Your objective :: Copy out the entries below exactly as they stand, but only from the line containing "Screen dimensions: 366x276" through the line containing "You are a computer-use agent. The".
◆ ◆ ◆ ◆ ◆
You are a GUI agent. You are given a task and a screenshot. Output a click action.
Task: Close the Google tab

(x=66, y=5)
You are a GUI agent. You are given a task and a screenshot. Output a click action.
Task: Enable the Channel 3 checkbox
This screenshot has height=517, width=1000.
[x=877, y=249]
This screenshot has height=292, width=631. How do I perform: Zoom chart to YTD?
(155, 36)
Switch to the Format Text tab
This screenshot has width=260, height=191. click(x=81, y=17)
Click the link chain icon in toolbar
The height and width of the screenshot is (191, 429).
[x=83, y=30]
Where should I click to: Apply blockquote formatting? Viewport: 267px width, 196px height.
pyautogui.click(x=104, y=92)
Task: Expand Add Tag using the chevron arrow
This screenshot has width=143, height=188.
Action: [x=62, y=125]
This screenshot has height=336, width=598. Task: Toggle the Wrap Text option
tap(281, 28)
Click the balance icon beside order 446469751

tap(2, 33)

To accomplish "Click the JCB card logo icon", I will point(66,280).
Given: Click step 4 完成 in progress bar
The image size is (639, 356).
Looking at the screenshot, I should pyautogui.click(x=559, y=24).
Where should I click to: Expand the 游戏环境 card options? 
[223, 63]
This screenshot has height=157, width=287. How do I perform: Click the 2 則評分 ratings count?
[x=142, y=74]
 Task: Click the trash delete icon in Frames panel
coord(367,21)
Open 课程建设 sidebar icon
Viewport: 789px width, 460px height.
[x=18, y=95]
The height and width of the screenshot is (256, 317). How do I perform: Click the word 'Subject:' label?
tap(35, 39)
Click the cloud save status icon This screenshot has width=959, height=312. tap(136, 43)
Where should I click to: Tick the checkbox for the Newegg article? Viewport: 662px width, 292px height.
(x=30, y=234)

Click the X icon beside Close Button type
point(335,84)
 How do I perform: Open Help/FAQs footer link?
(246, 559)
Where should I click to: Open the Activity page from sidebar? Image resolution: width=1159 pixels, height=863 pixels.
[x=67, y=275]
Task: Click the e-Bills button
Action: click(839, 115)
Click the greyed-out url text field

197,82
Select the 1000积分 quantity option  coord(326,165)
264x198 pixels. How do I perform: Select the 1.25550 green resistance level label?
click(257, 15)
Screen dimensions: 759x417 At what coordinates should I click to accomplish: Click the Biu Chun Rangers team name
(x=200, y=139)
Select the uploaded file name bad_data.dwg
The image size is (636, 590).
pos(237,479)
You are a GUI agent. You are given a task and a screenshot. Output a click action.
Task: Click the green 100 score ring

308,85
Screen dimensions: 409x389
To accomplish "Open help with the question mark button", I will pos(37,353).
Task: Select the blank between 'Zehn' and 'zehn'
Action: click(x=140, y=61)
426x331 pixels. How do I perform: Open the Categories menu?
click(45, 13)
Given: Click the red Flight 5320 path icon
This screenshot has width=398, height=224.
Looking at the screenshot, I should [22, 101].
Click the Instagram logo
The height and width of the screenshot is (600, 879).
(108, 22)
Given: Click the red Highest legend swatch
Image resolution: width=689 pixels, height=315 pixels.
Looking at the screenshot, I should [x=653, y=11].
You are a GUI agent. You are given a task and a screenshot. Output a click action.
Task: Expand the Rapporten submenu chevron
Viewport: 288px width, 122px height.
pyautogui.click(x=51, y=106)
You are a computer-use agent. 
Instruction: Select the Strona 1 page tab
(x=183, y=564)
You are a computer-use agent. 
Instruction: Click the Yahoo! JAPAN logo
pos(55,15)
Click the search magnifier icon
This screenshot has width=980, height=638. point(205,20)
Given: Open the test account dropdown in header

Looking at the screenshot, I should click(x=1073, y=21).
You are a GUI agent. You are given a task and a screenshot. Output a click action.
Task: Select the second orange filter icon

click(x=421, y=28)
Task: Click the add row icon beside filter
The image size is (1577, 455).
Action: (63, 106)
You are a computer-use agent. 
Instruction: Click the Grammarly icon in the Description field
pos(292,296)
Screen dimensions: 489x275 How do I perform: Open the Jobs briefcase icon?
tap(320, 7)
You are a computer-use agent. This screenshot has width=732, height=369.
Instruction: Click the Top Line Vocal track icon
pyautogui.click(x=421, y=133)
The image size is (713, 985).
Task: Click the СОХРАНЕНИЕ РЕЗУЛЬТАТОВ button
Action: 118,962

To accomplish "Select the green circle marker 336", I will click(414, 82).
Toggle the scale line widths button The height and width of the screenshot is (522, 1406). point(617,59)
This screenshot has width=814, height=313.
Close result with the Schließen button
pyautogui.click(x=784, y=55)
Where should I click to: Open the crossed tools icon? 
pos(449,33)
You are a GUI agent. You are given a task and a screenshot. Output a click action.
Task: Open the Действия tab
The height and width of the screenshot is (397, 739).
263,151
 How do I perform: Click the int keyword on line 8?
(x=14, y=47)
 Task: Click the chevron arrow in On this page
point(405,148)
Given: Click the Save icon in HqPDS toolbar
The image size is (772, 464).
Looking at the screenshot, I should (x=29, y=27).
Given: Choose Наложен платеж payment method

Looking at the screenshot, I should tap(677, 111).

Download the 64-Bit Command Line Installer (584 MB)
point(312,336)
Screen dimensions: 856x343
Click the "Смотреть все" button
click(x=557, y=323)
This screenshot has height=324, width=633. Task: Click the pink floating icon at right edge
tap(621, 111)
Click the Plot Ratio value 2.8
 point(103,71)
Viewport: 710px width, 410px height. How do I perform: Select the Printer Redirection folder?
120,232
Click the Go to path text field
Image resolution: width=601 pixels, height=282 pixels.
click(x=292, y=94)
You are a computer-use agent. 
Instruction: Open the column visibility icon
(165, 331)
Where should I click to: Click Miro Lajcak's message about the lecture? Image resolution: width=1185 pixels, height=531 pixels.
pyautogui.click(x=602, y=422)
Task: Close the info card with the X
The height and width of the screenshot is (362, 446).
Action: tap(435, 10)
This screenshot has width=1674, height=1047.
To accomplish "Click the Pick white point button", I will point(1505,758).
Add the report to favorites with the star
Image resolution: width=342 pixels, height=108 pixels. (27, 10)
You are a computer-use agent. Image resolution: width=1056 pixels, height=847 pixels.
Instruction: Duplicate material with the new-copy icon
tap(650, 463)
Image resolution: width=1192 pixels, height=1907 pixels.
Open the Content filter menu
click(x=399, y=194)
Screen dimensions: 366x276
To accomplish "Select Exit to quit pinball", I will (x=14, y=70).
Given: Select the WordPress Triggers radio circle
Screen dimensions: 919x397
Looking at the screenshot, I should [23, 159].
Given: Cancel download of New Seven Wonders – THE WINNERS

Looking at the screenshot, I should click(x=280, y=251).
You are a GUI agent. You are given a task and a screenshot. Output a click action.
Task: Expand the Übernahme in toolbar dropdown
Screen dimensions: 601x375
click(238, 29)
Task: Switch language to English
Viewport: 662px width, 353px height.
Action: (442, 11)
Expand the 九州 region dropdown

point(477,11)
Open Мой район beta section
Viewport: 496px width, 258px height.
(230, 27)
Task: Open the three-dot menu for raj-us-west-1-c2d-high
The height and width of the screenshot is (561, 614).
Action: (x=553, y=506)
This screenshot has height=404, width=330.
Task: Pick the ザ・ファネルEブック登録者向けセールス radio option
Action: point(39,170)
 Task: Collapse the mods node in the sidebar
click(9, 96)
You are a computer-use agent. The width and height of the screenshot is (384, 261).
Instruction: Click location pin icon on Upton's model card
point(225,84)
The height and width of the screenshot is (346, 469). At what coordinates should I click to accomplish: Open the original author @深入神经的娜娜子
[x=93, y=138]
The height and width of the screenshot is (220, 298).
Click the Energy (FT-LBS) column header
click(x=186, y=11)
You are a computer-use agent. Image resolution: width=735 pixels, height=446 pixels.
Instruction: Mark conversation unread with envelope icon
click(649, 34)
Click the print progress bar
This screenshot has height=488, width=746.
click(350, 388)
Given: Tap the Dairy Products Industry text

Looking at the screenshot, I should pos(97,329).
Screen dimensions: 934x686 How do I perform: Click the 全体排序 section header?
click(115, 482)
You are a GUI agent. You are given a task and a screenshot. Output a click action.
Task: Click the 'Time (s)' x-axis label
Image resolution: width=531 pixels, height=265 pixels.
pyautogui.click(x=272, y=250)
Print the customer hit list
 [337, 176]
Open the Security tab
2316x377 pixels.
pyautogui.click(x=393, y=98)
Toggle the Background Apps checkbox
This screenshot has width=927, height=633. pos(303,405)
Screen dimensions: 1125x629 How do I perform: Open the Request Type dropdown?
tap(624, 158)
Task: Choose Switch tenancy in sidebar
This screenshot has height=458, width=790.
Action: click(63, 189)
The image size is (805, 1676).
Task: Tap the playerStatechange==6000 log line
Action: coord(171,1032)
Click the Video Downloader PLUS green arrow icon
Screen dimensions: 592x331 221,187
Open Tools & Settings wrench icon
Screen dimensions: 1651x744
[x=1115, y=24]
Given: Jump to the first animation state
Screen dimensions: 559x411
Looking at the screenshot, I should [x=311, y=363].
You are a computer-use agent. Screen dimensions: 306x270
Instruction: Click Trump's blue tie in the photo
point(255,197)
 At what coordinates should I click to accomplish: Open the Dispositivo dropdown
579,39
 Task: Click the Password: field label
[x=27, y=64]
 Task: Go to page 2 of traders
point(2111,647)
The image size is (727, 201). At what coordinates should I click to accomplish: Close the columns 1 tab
◆ ◆ ◆ ◆ ◆
Answer for this exercise ::
Screen dimensions: 366x276
To accomplish "Select Exit to quit pinball", I will (x=14, y=70).
Given: Select the WordPress Triggers radio circle
Screen dimensions: 919x397
Looking at the screenshot, I should [23, 159].
Given: Cancel download of New Seven Wonders – THE WINNERS

Looking at the screenshot, I should click(x=280, y=251).
You are a GUI agent. You are given a task and a screenshot. Output a click action.
Task: Expand the Übernahme in toolbar dropdown
Screen dimensions: 601x375
click(238, 29)
Task: Switch language to English
Viewport: 662px width, 353px height.
Action: (442, 11)
Expand the 九州 region dropdown

point(477,11)
Open Мой район beta section
Viewport: 496px width, 258px height.
(230, 27)
Task: Open the three-dot menu for raj-us-west-1-c2d-high
The height and width of the screenshot is (561, 614).
Action: (x=553, y=506)
This screenshot has height=404, width=330.
Task: Pick the ザ・ファネルEブック登録者向けセールス radio option
Action: point(39,170)
 Task: Collapse the mods node in the sidebar
click(9, 96)
You are a computer-use agent. The width and height of the screenshot is (384, 261).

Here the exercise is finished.